§ **What the exercise asks**
Please copy, exactly as written, the span from the first line below to the line that contains "Task: Open the Extensions menu", including both, and skip the pictures.

§ **Excerpted records**

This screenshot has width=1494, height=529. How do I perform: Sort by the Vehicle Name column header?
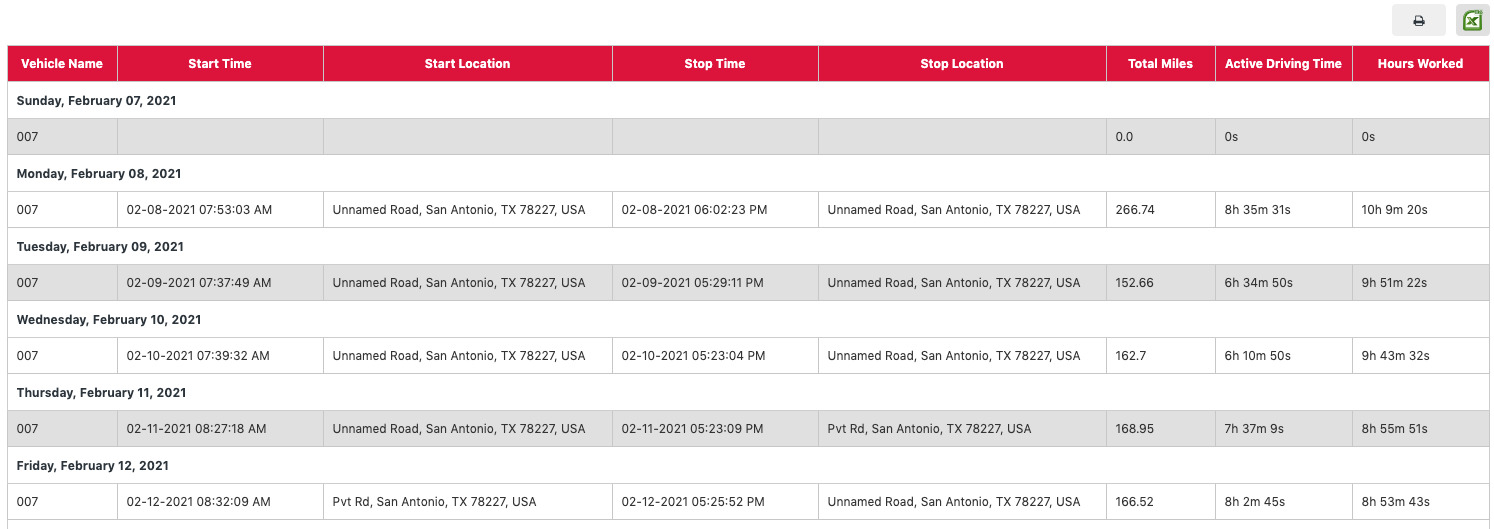(62, 64)
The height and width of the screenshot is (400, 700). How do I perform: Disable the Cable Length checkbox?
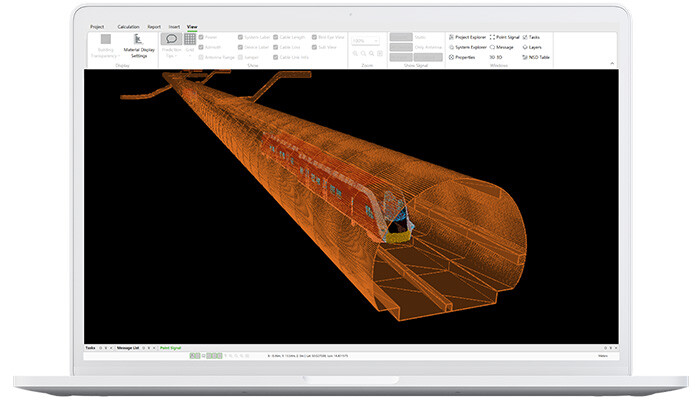276,37
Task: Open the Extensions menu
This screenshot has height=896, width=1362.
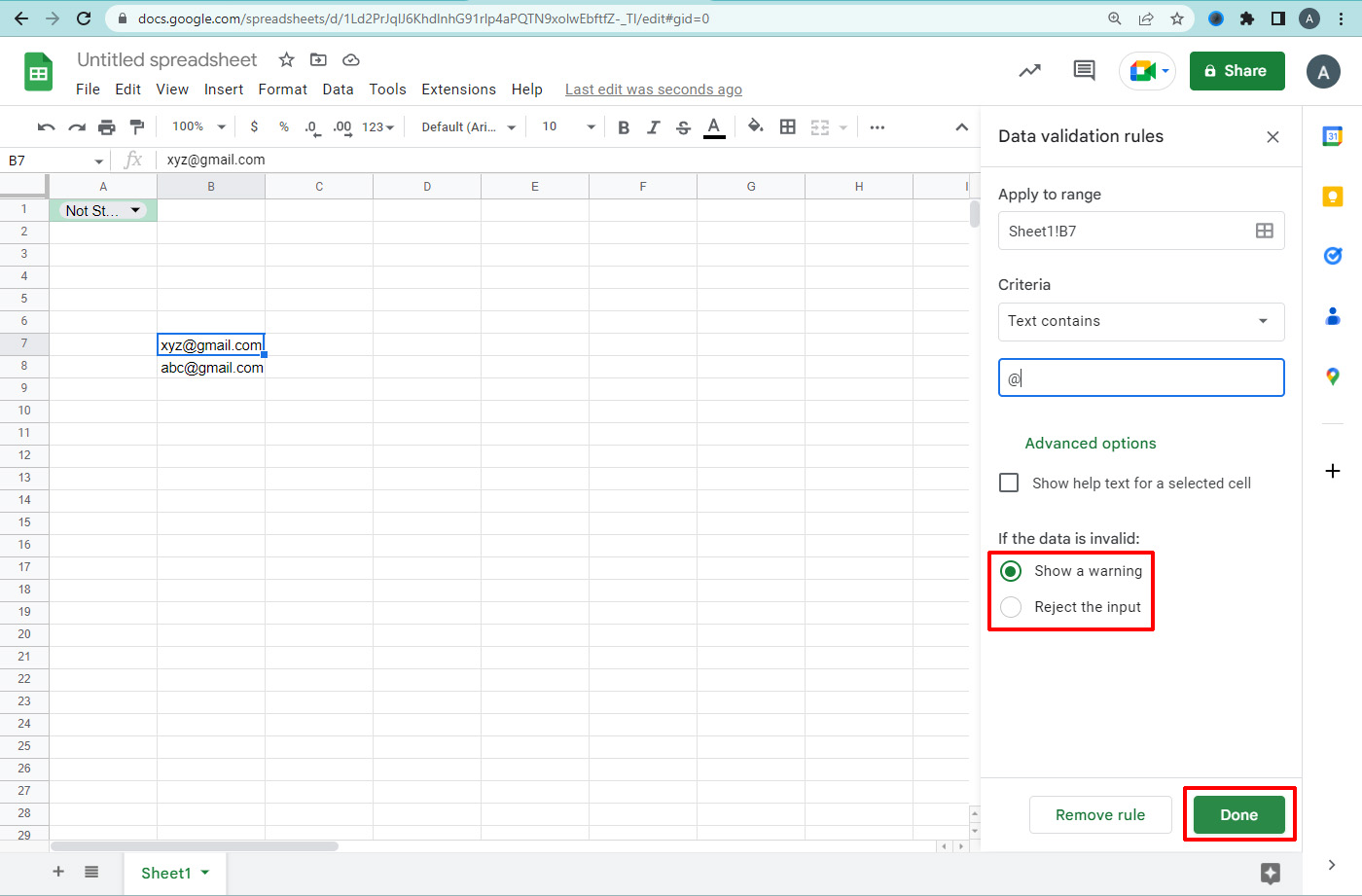Action: click(x=458, y=90)
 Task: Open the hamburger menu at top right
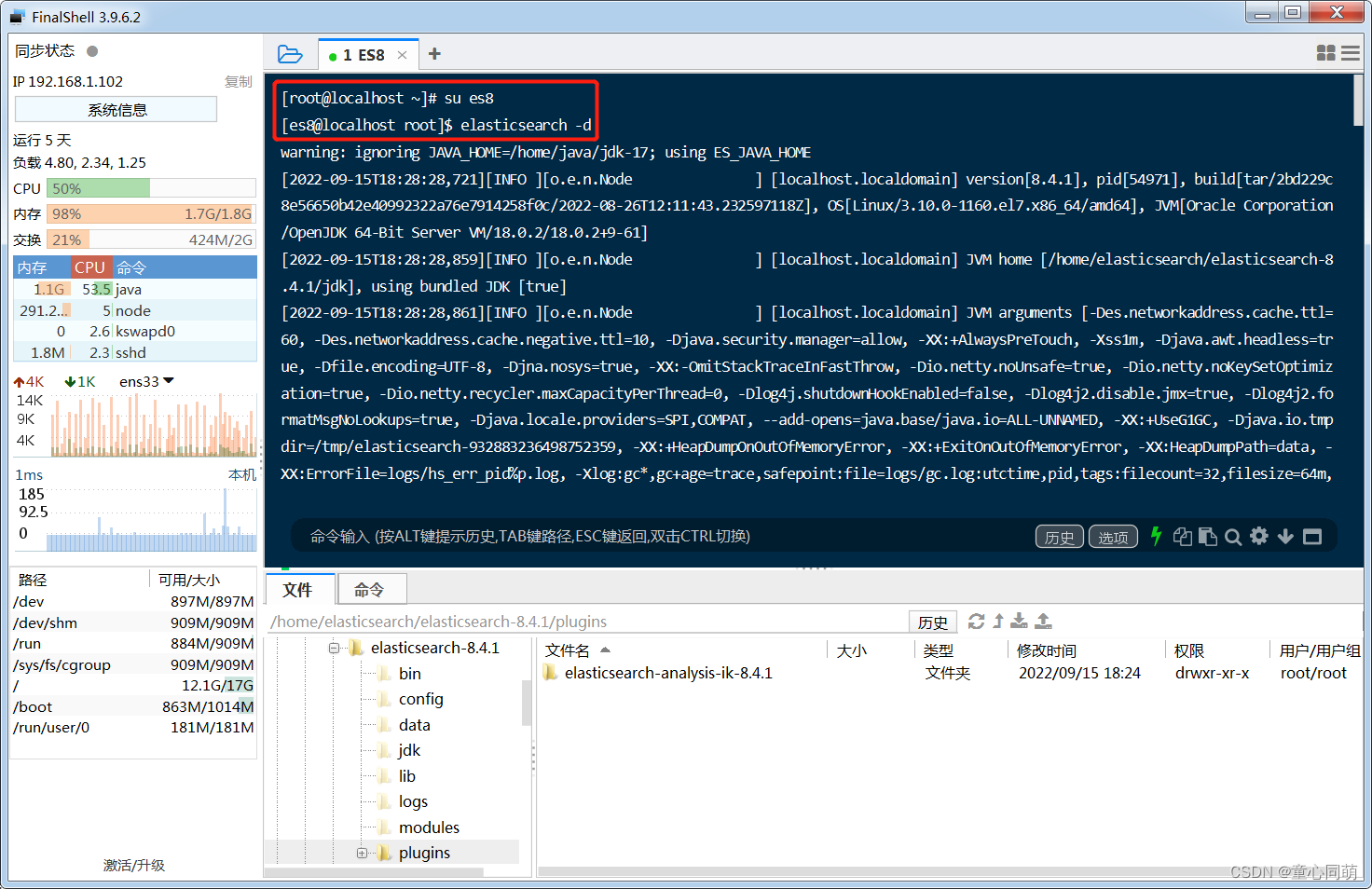[x=1350, y=53]
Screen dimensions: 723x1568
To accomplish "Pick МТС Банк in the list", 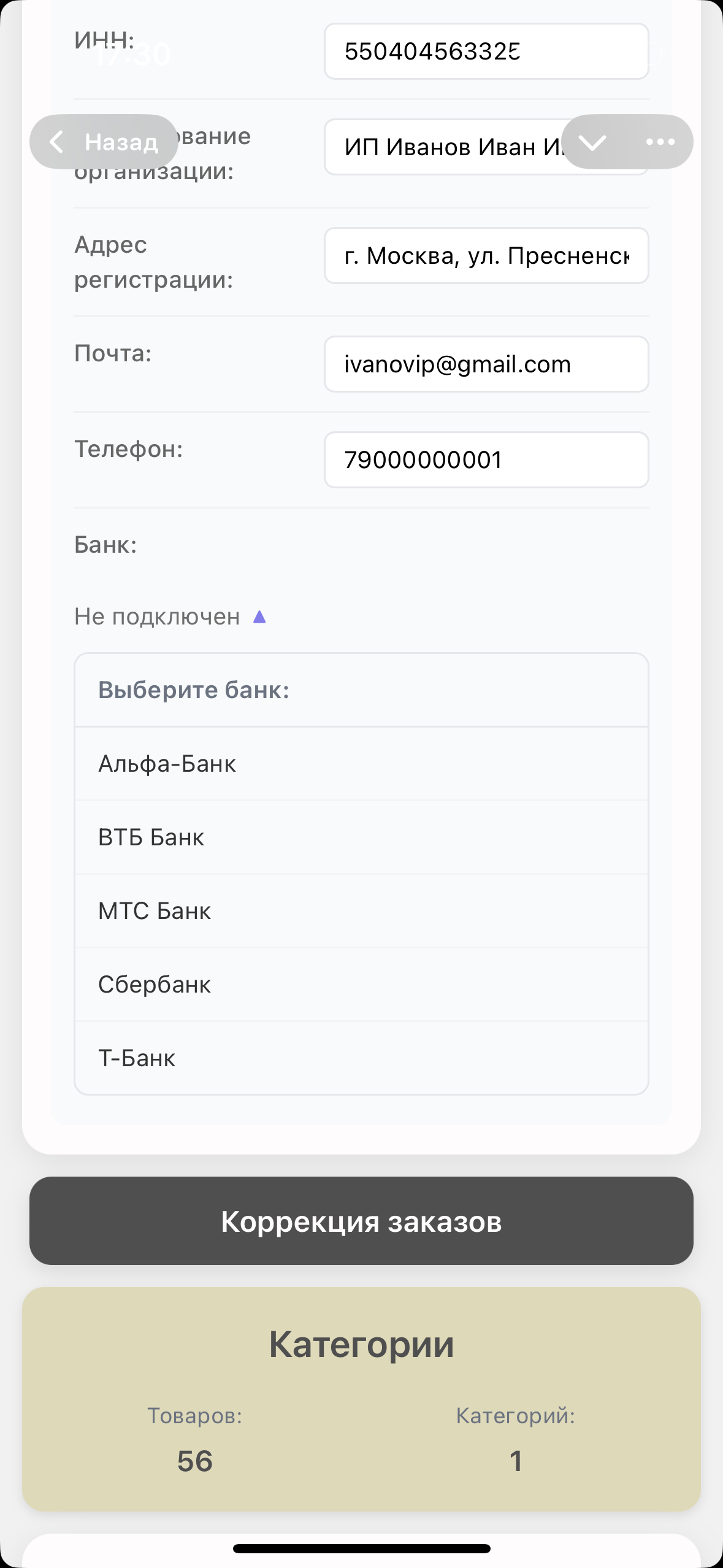I will 361,911.
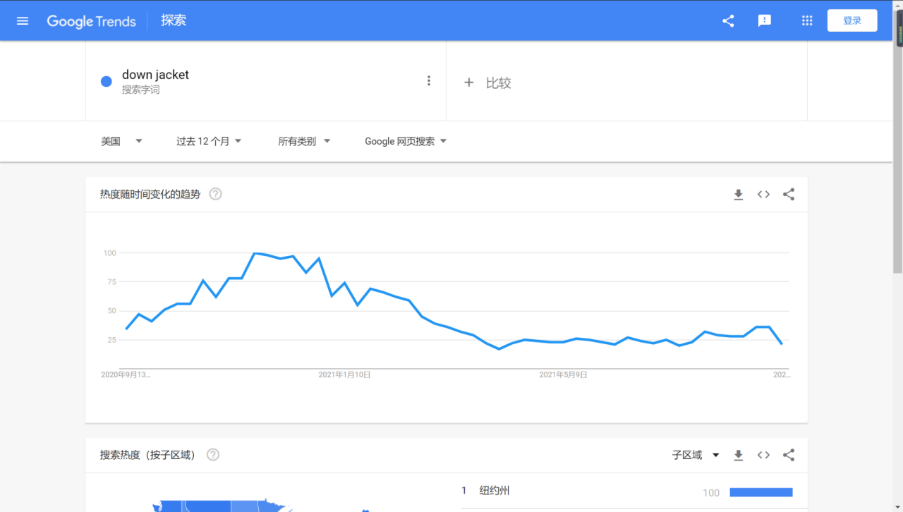Expand the 子区域 region selector
The image size is (903, 512).
click(x=696, y=455)
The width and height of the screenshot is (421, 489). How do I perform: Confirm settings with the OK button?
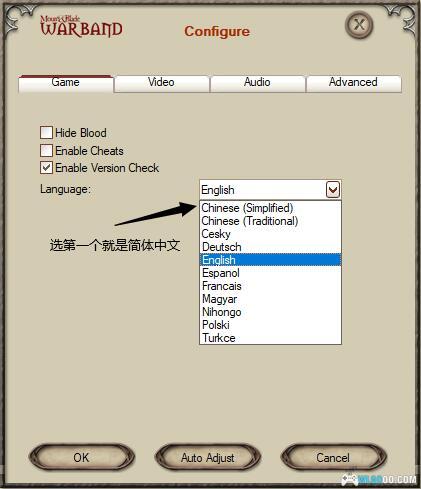coord(82,457)
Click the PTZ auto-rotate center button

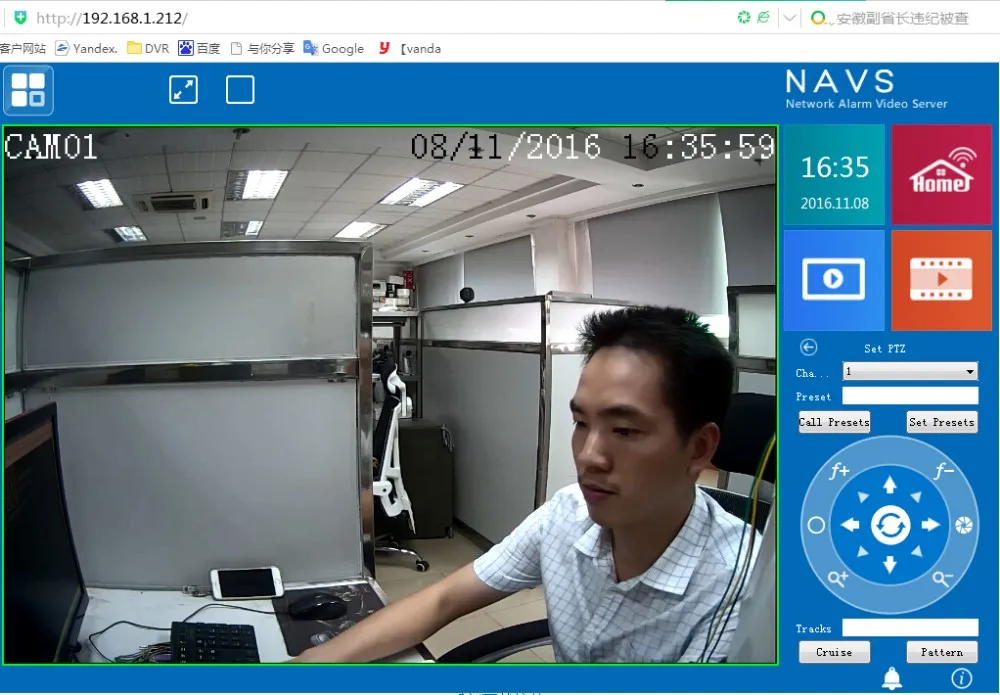(x=889, y=525)
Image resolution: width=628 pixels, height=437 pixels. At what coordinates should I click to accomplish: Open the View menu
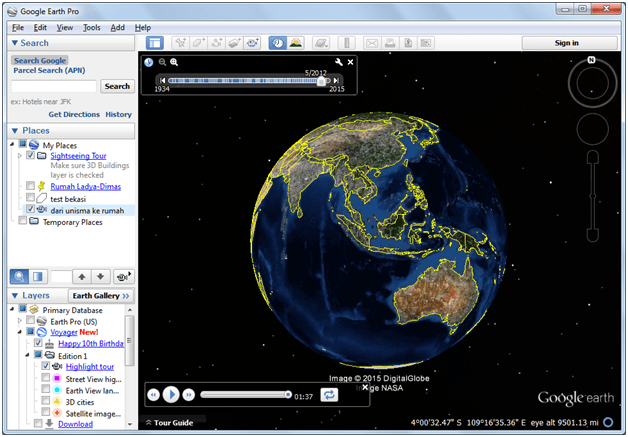click(65, 27)
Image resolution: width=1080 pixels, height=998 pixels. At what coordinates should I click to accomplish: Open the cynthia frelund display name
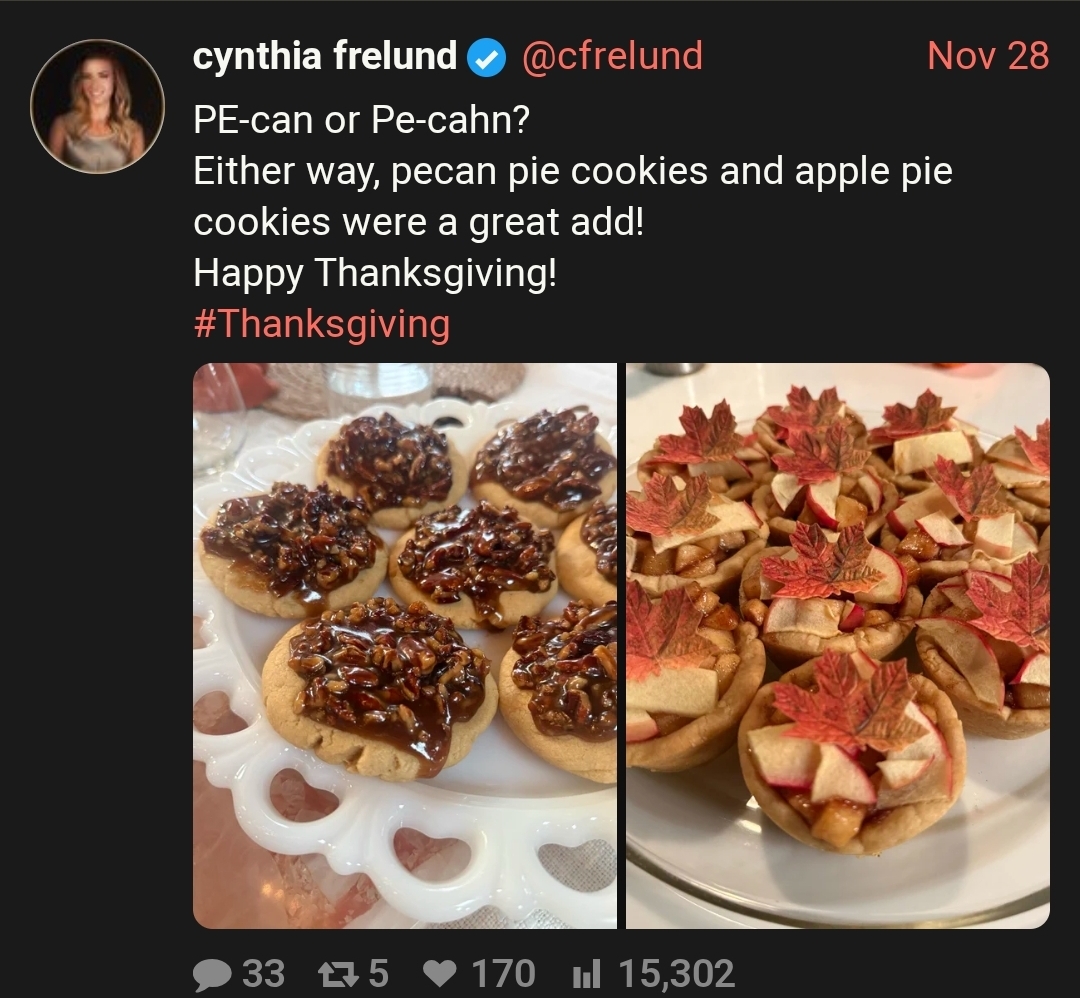pos(324,56)
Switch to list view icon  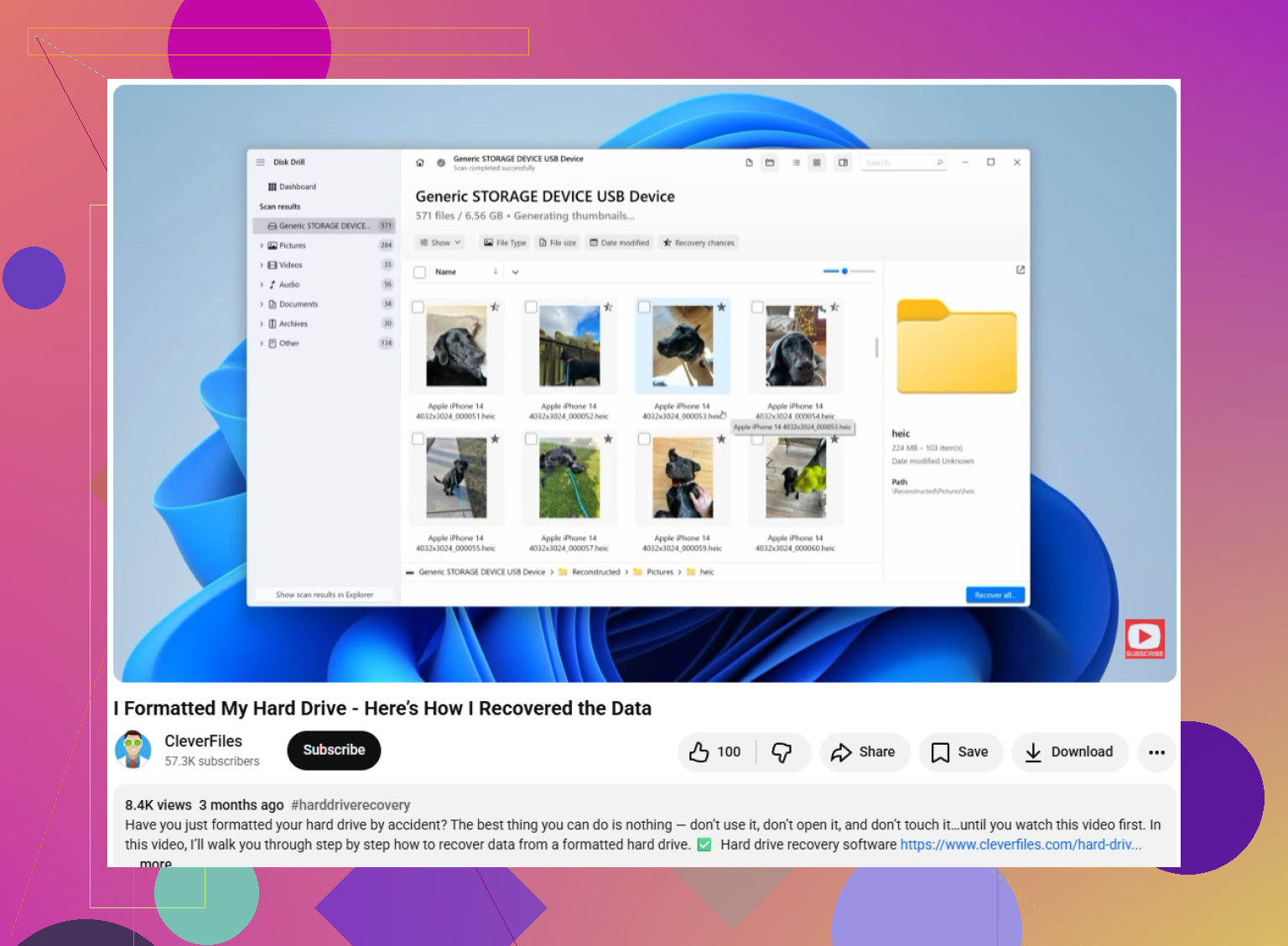point(796,163)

§ **Task solution**
This screenshot has width=1494, height=529. How do I perform: Sort by the Vehicle Name column header?
(62, 64)
The height and width of the screenshot is (400, 700). How do I perform: Disable the Cable Length checkbox?
276,37
Task: Open the Extensions menu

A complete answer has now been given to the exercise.